Dick Cancelmo is portfolio manager of the Bridgeway Balanced Fund which is another fund family that has not had any involvements with any market-timing or late-trading allegations.

Unlike Harriss, who is a citizen of the UK and doesn't invest his own money into the funds he manages because of the tax disadvantages, Cancelmo does own shares of the fund he manages. "Bridgeway managers are prohibited from owning stocks so our main source of stock market exposure is through our own funds," he says.

This quantitative fund manager is also pleased with the fund's total return in 2003( as of Dec. 26, it was up 17 percent) and plans on keeping the same disciplined approach to investing in the new year. He says that there have been no major changes in the fund holdings and feels this is a huge positive in that "we have tremendous discipline to adhere to our quantitative focus."

The advice that he gives fund investors is simple: "Don't chase performance! You need to have a written asset allocation plan that you can implement and keep in place for the long haul."

Kevin Callahan, portfolio manager of the Century Small Cap Select Fund, is also part of a fund family that has not been involved in any of the late-trading or market-timing allegations. And, yes, he does invest his own money into the fund he manages.

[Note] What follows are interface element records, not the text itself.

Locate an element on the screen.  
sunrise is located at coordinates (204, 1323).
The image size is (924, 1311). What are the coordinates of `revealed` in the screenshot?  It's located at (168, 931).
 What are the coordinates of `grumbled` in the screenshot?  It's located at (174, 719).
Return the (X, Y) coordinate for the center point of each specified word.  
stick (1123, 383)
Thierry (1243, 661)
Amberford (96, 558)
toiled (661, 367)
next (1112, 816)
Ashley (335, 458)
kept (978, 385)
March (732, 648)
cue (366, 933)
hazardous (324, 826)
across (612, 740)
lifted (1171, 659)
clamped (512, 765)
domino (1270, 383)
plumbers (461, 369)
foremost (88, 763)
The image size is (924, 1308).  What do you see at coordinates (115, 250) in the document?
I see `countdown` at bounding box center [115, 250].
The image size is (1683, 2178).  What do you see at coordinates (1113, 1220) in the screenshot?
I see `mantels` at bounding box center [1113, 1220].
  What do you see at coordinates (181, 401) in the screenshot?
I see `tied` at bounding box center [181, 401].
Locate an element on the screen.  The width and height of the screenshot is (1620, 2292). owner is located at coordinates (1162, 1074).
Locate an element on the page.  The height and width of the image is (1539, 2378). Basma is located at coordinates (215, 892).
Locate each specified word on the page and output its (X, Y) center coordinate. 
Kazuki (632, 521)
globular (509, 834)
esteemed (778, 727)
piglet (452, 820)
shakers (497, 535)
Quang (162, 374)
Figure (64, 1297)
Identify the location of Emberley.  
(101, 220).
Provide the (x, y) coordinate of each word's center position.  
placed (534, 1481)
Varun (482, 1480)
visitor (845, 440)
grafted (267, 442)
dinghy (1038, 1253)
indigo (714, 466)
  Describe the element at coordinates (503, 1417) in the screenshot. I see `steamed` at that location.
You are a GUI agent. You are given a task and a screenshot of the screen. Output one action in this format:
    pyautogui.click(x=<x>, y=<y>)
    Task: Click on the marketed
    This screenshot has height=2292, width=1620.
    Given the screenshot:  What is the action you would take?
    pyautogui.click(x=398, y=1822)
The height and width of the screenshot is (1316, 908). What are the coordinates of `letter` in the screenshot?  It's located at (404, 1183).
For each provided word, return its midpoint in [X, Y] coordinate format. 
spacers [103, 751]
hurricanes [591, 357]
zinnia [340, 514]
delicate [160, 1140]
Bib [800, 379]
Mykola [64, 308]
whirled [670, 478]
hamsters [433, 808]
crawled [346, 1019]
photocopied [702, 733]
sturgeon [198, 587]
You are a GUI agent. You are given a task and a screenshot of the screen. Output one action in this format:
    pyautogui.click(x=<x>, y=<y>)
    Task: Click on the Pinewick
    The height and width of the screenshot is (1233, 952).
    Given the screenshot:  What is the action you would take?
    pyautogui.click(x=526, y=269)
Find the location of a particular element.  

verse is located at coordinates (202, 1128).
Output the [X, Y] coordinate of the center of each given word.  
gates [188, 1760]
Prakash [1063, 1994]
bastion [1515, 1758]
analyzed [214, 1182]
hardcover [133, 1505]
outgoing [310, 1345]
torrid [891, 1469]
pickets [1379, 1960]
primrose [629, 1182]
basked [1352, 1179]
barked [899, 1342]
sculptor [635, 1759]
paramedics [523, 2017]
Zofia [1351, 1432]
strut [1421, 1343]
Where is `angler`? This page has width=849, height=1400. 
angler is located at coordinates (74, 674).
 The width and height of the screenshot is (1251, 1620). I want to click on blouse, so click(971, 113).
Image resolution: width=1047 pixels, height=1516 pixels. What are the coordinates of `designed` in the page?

Century's investment approach is a bottom-up one, meaning he focuses on analyzing a company's fundaments one-by-one rather than approaching the investment decision on a macro basis. " As a result, " says Callahan, "we spend a lot of time visiting companies at their headquarters and conducting field research.'

The fund was up 46 percent as of Dec. 26, and Callahan is "cautiously optimistic" about 2004. He thinks the outlook for both small-cap and large-cap stocks will be similar in the new year. "I expect the market to be relatively flat to modestly higher with the higher quality stocks outperforming lower quality stocks."

His investment advice? "First and foremost, investors should focus on the long term. The stock market tends to go through cycles and investors need to be mindful of this trend. Second, I encourage fund investors to do their homework and if an investment approach is difficult to understand, then be cautious. The keys to investing include being disciplined, objective and doing your homework."